Some time back,I had written a blog " Cheaper than buffaloes".Children are being sold,especially girls,for amounts as low as 1000 rupees.
The worlds highest number of working children are in India,around 12 million.About 2 million are forced in to pornography and prostitution. Around 60% of all working children are subjected to sexual exploitation. Staggering?
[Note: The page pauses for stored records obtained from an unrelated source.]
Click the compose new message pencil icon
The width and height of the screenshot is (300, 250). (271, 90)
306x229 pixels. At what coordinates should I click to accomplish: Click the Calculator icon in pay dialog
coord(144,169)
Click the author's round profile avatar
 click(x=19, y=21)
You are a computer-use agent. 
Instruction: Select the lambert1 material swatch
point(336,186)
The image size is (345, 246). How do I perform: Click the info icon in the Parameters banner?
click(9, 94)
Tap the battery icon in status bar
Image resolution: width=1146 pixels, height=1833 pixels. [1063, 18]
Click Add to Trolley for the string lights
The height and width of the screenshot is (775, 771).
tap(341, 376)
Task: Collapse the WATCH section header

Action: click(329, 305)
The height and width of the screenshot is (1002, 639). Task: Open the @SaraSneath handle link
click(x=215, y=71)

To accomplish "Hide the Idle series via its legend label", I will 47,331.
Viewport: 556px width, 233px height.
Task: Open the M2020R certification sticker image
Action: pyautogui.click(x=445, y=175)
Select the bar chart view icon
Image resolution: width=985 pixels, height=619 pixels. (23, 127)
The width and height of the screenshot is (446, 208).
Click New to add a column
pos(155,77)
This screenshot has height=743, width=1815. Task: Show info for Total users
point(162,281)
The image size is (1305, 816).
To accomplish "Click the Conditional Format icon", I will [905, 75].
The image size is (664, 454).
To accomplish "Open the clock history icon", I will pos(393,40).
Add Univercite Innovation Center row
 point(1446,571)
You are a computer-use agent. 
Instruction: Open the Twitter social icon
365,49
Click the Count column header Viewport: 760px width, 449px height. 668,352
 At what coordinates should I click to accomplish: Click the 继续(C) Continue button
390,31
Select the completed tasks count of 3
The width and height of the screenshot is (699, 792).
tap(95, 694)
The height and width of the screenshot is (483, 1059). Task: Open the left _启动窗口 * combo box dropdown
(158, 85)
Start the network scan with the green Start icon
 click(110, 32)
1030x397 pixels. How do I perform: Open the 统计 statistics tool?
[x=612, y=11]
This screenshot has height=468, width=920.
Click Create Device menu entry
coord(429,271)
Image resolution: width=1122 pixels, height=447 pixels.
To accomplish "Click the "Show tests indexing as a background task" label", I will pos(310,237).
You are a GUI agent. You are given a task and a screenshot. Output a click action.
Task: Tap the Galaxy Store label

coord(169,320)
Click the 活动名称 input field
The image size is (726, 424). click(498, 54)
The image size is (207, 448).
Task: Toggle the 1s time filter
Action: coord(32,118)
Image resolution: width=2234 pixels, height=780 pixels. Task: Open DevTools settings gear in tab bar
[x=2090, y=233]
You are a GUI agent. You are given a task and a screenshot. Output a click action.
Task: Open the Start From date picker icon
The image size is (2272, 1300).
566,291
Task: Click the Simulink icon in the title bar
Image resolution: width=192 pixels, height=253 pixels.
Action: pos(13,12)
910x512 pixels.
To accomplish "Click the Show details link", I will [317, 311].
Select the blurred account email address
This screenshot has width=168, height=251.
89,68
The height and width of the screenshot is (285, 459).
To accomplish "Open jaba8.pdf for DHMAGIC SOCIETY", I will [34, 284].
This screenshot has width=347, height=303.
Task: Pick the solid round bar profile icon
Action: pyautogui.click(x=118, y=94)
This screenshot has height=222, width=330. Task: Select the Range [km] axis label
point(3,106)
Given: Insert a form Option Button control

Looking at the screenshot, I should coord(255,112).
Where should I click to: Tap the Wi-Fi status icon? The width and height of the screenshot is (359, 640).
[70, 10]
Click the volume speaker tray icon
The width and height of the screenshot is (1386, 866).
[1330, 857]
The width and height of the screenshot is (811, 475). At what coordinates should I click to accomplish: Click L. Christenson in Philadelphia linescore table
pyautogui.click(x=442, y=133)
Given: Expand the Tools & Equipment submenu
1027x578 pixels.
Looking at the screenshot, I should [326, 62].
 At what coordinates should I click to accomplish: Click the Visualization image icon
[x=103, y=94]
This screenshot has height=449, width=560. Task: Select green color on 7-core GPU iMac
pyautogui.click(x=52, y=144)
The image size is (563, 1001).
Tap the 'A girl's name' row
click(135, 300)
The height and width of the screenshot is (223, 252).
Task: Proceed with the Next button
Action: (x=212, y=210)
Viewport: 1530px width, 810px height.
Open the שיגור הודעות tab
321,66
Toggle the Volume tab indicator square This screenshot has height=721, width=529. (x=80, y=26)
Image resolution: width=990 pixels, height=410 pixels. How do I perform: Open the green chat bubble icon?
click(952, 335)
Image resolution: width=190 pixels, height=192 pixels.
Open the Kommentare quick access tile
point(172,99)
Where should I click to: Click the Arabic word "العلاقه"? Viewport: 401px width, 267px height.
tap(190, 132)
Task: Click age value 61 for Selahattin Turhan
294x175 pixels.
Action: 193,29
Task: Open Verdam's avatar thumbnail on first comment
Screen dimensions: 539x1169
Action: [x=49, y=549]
There is no easy solution.Rules are not going to change any thing in India.Improving living standards is possibly the only way.Often the child's labor is the only way of survival in the family.

Scribbler said...

I have kind of exact case in my locality with a better twist though..the boy who works at the grocery store is a relative of the store owner and he just lets him work there for earnings [possibly for the same reason as to where would he go otherwise et al] but the boy goes to school as well and sleeps at the store owners home...a slightly better condition but yes he is spending his childhood in a grocery store learning to manage customers and reciting ate-dall ka bhaav !

Chandrika Shubham said...

Problem is there but we all have to put our best efforts to solve it.

Touching story.

R. Ramesh said...

hey buddy thanks ya

Rachna said...

I agree with the Holy Lama. Though, I am against child labor. Look at what he is protected against. He gets some food and gets to pick up some skills. We have all heard about the horror stories of delinquent home. Sad as it is, this seems to be a better option for the child.

commited to life said...

so very true..

my mom tells me sometimes its good to employ kids.. atleast n this way they get to eat they get to live somehow...

its a scary dilema...

p.s was just passing by

Neo said...
This comment has been removed by the author.
RGB said...

Sad state of affairs indeed when children can't enjoy their childhood. But there are many instances where the children themselves are unwilling to go to a school, let alone study. Many bloggers have written about them. You put them in a school after going through all the difficult procedures only to find them back in the streets begging or doing odd jobs for a living! A massive rehabilitation needs to be thought of, where the parents & children are educated for things to be any different.

Sandhya said...

When there is no one to support them, this is the best way to survive. Otherwise they might start stealing things. No one is there to say what is wrong and what is right. At least here, some customers respect and show love to him in some way!

A said...

Indian is the country of extreme contrast..rich is the richest in the world and poor is the poorest in the world. It is a sad story.